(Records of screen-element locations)
+ + + +
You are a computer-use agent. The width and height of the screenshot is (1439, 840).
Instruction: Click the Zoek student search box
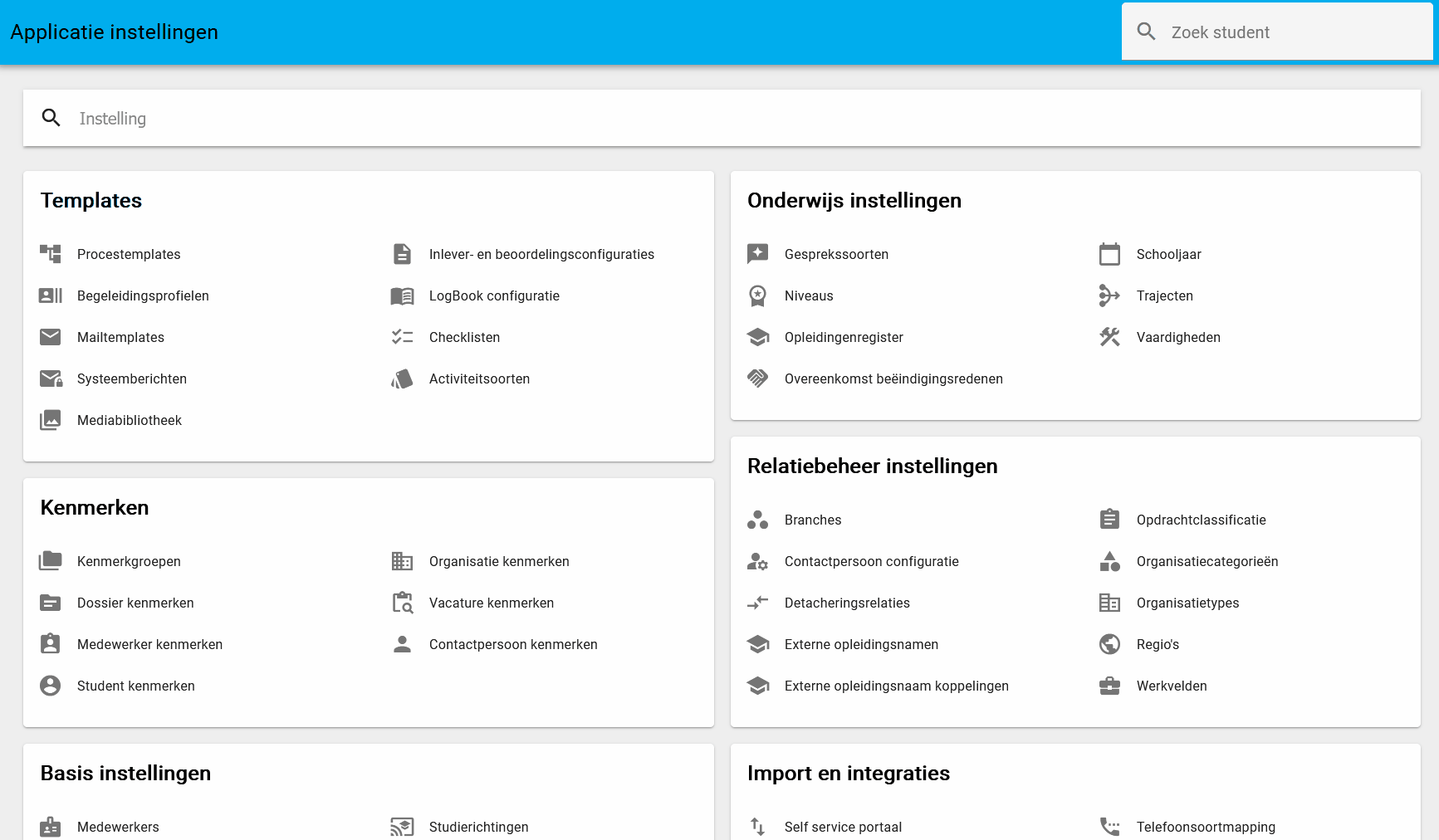[x=1279, y=32]
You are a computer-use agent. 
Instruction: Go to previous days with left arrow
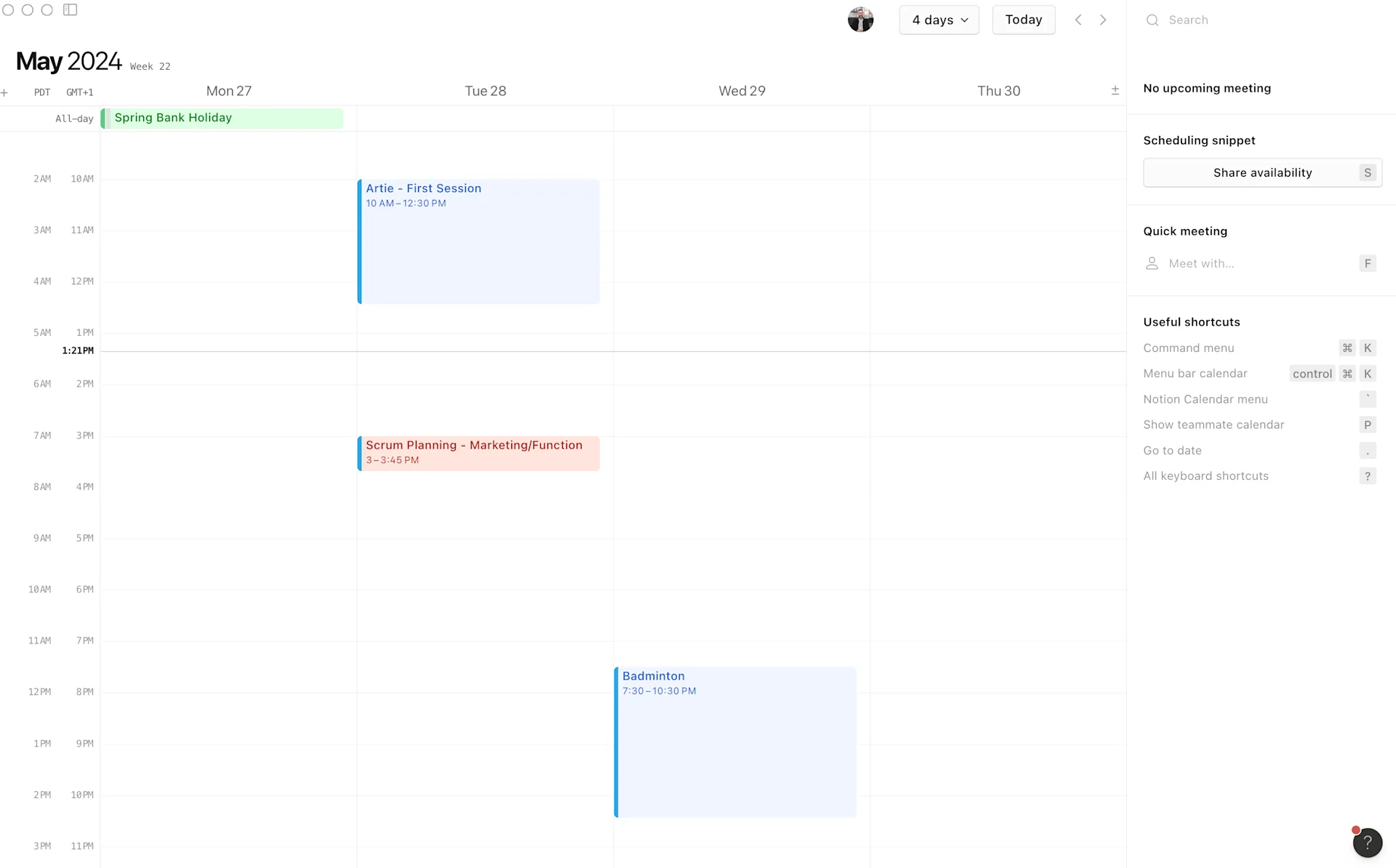point(1078,20)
+ + + +
* [Challenge]:
Reproduce the text of every item above word for word, leaving out the pictures.

* [Task output]:
You are a computer-use agent. The width and height of the screenshot is (1439, 840).
Instruction: Click the Zoek student search box
[x=1279, y=32]
You are a computer-use agent. 
Instruction: Go to previous days with left arrow
point(1078,20)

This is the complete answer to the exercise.